The relationship between production and use will be shortened to the advantage of more widespread urban systems, less concentrated and energy-intensive and with long-standing social, ecological and energy systems, where man will be a part of the Landscape and this cause and effect of cultural environments. If instead we continue to apply logic in the direction of Open Thermodynamic Systems, we will witness the unstoppable growth trend of the megalopolises, of the progressive impoverishment and degradation of the suburbs, with very unstable social, ecological and energy systems of short historical duration.
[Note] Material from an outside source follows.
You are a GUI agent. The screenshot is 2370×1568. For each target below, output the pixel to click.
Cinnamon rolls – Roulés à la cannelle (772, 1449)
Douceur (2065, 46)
We have arrived at that moment in history where, in order to deal with the complex theme of the relationships between humanity, environment and landscape, it is necessary not only a different ethical, cultural and technical approach, between the various professional and associative realities, but above all a new vision perspective.
We are met by the famous Rule of Einstein, which reads: “You cannot solve a problem with the same kind of thought that you used to create it.” It would be short-sighted, selfish and the biggest mistake that can be made. History will ask us to take account of our future attitude!
Precisely that history which, with the enactment of the Italian Constitution of 1 January 1948, left us, with article 9, a great legacy when it states that: The Republic promotes the development of culture and scientific and technical research. It protects the landscape and the historical and artistic heritage of the Nation.
This is equivalent to a new vision of the role of politics that moves with models that see in the protection and promotion of diversity, in complexity and reciprocity the cardinal principles of a new model of civilization.